## [Request A]
Rewrite the rows from the line with "Checklist (989, 173)" up to and including the line with "Login (1125, 425)", changing "Deleted Account" to "Removed Account" and keeping everything else the same.

Worship will be a powerful part of the Sunday morning experience at Vanguard. We believe that a church united in worship is pleasing to the Lord and a powerful witness to a watching world.
Worship is the adoration and celebration of an awesome God.
Because we all have the sinful propensity to make worship about us instead of the Lord Jesus Christ, our worship ministry will be built on the following 10 biblical convictions.
We believe the Bible teaches that worship should be…
1. Vertical: Jesus Christ is the only object worthy of our worship. Our services are fervently focused on the transcendent glory of God, not the seeker who may be visiting. However, we do recognize that our worship can be a witness to those visiting our church who do not know Christ. (Ps. 29:1-2; 83:18; 86:10; Jn. 4:23-24; 1Cor. 14:25)
2. Unified: It is Christ-centered, not consumer driven. All examples of worship given in the Scripture feature God's people unified in their praise to him as opposed to segregated based on stylistic preferences. (Rom. 14:1; 1Cor. 1:10; Eph. 4:3-6; II Tim. 2:3)

## [Data listing]
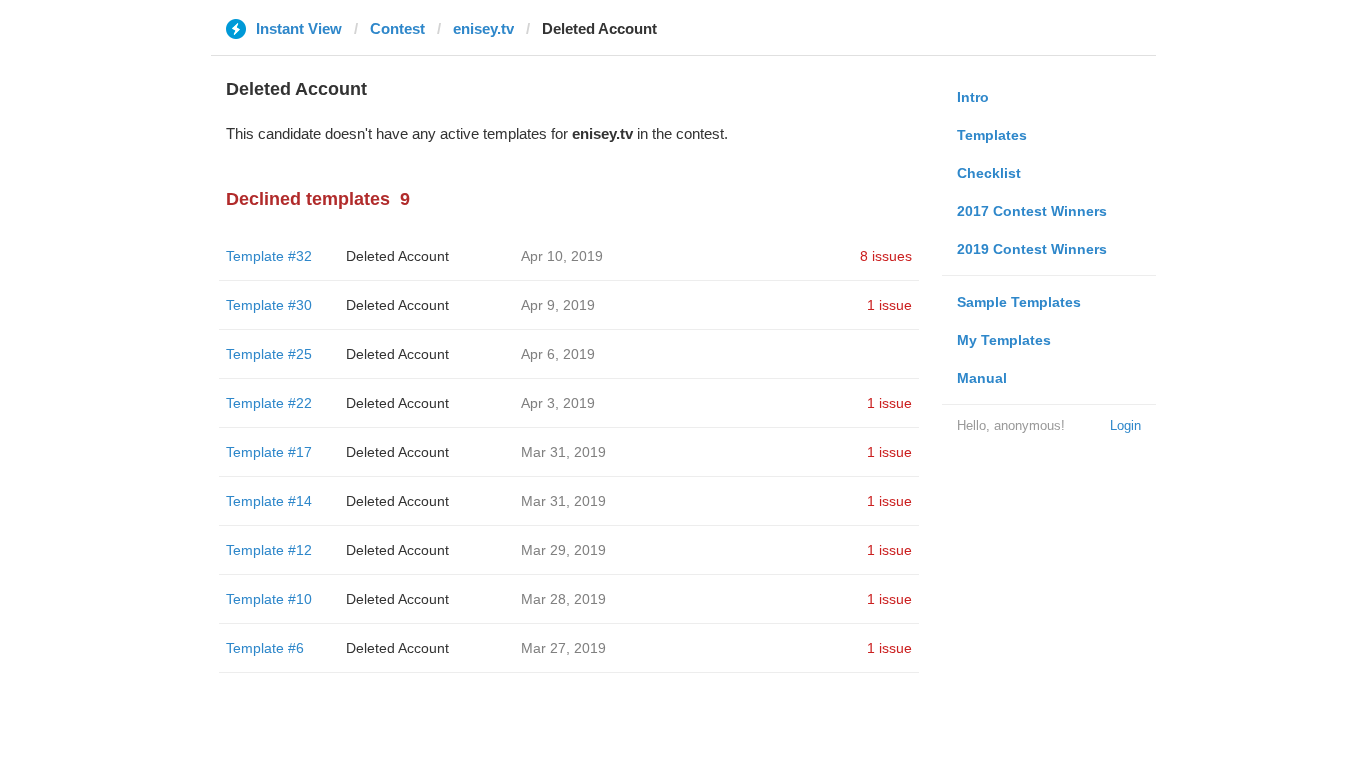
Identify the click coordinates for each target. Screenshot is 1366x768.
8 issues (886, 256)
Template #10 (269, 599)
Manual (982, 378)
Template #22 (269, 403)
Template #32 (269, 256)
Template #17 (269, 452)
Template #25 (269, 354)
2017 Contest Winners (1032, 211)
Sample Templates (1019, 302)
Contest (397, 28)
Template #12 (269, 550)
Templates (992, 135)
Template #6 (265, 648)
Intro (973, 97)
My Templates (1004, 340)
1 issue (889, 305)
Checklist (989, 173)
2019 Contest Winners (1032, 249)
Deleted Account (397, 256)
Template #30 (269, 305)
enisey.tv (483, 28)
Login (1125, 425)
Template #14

---

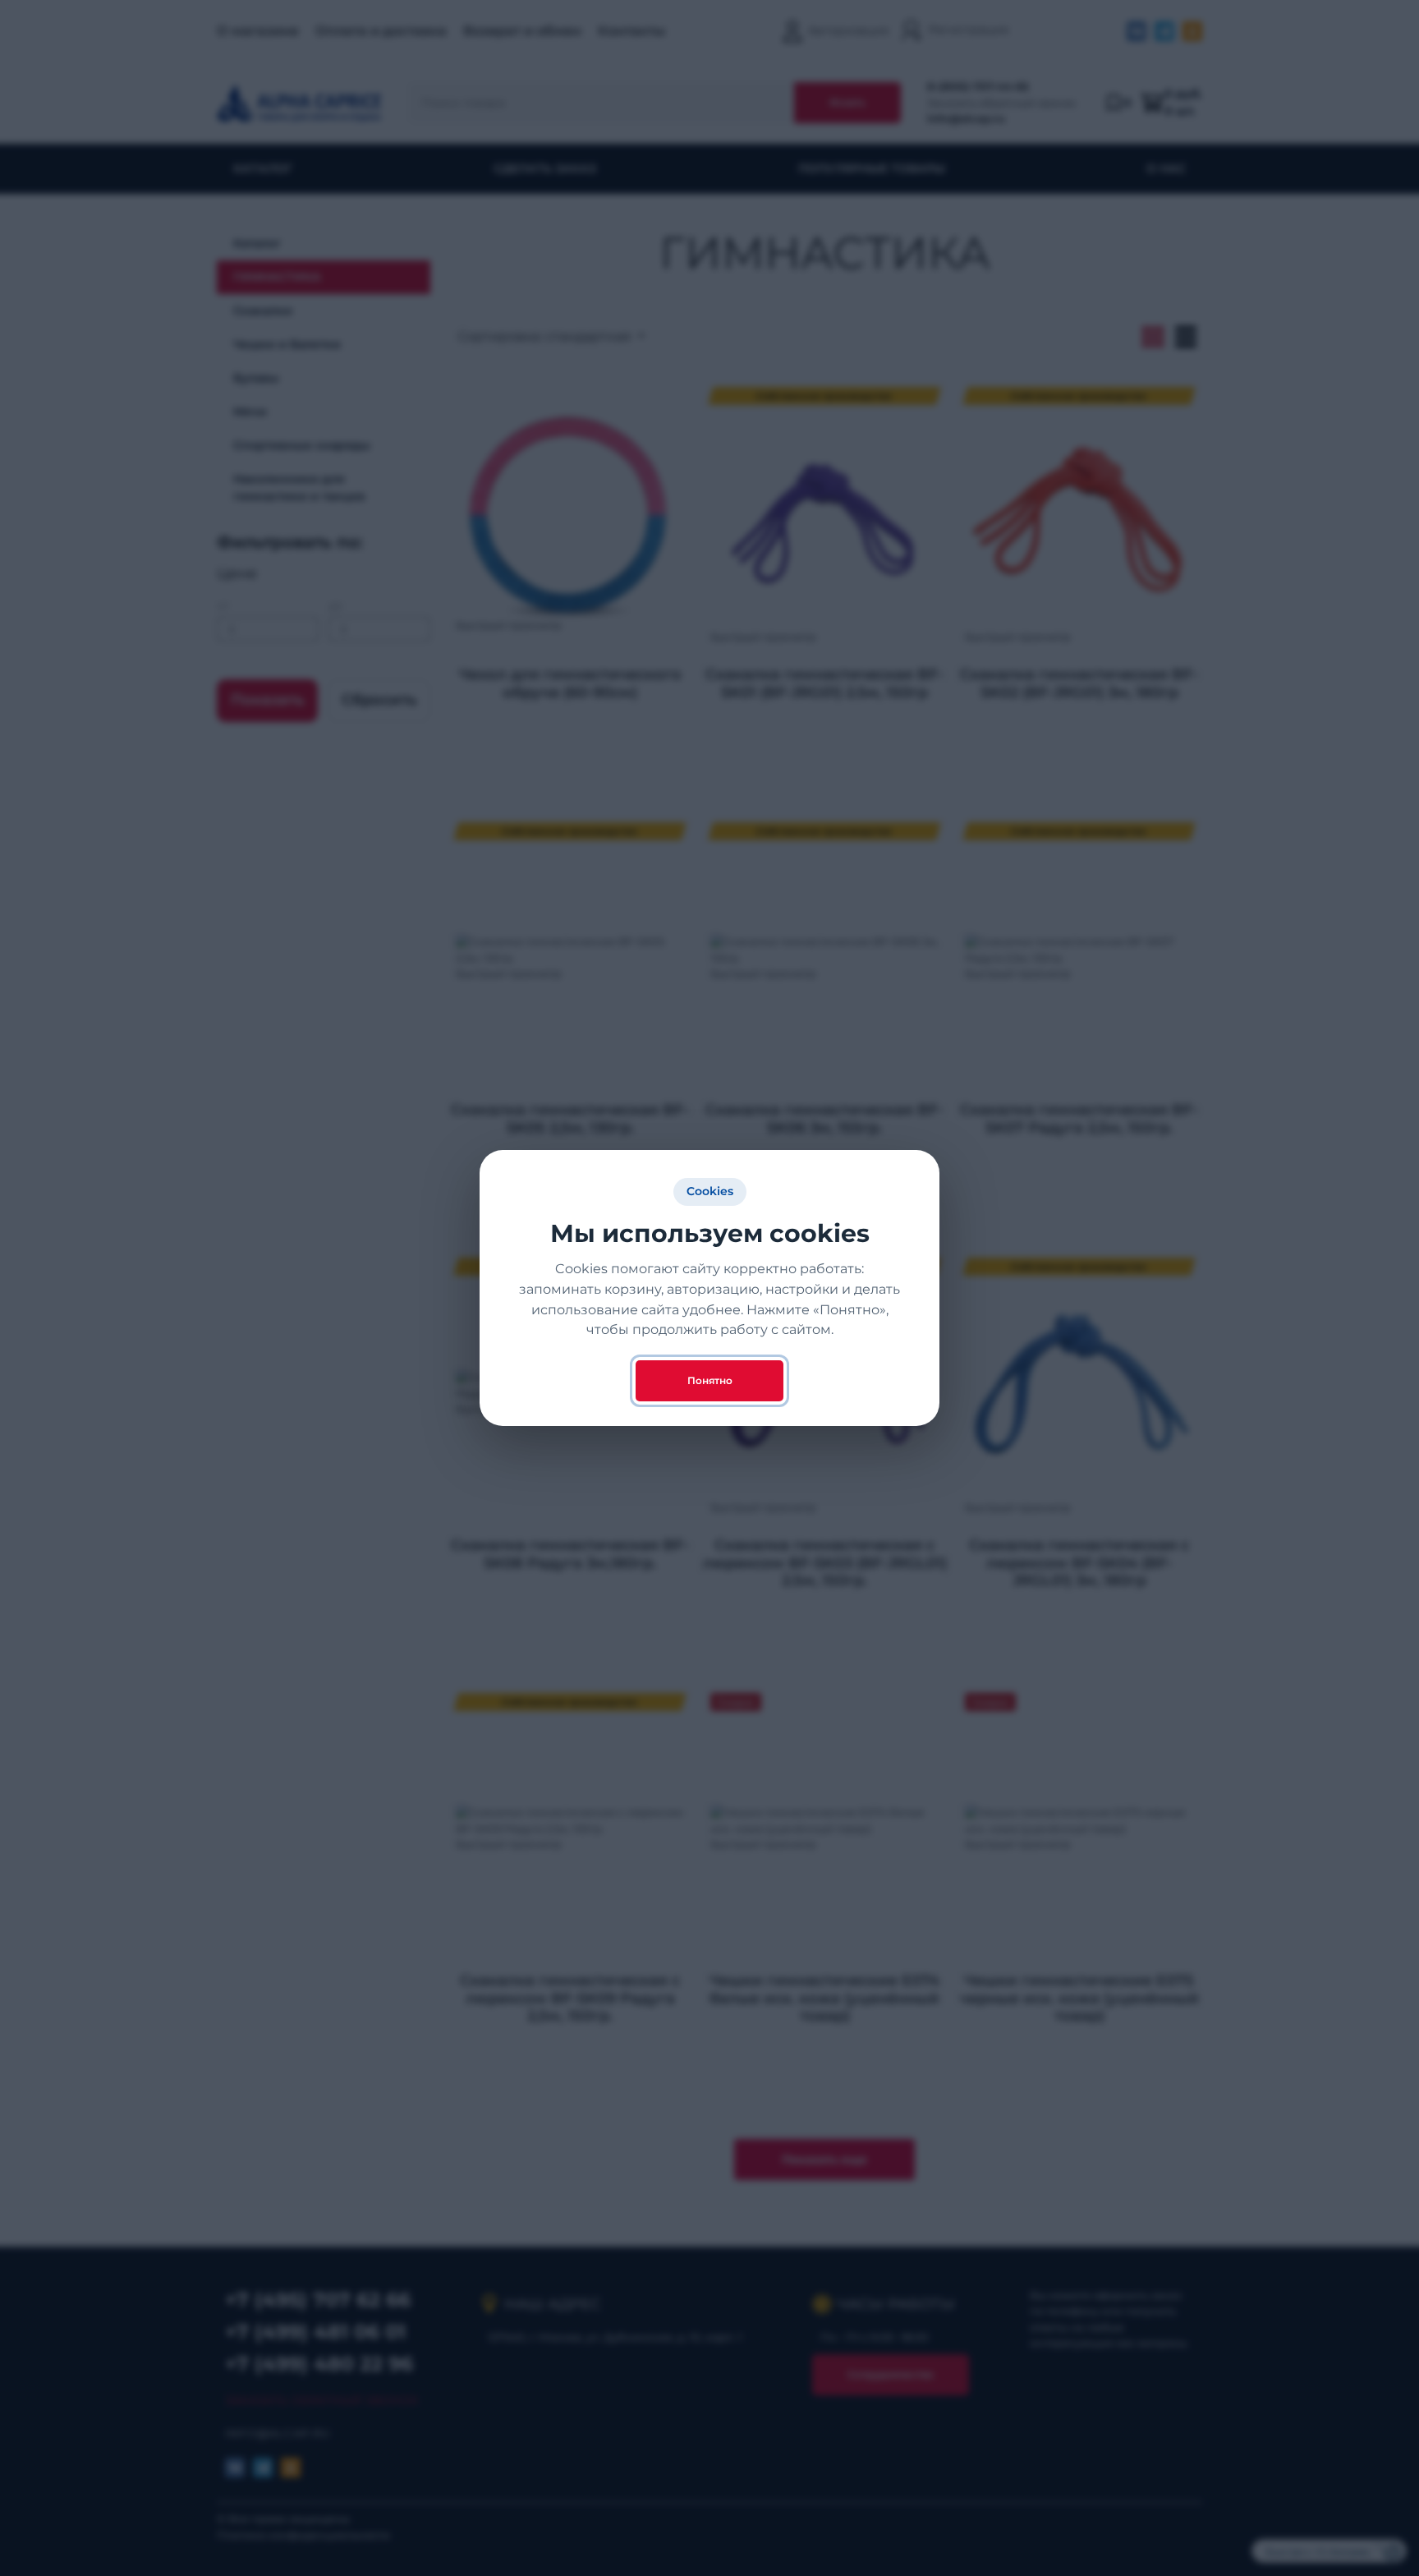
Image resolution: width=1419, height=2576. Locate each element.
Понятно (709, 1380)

## [Request B]
Please answer these questions about the worship text:
(i) How many biblical convictions will the worship ministry be built on?
(ii) How does the text define worship?
(iii) Under "Unified," worship is Christ-centered rather than what?

## [Written solution A]
Checklist (989, 173)
2019 Contest Winners (1032, 249)
Removed Account (397, 256)
Template #30 (269, 305)
enisey.tv (483, 28)
Login (1125, 425)

## [Written solution B]
(i) 10
(ii) The adoration and celebration of an awesome God
(iii) Consumer driven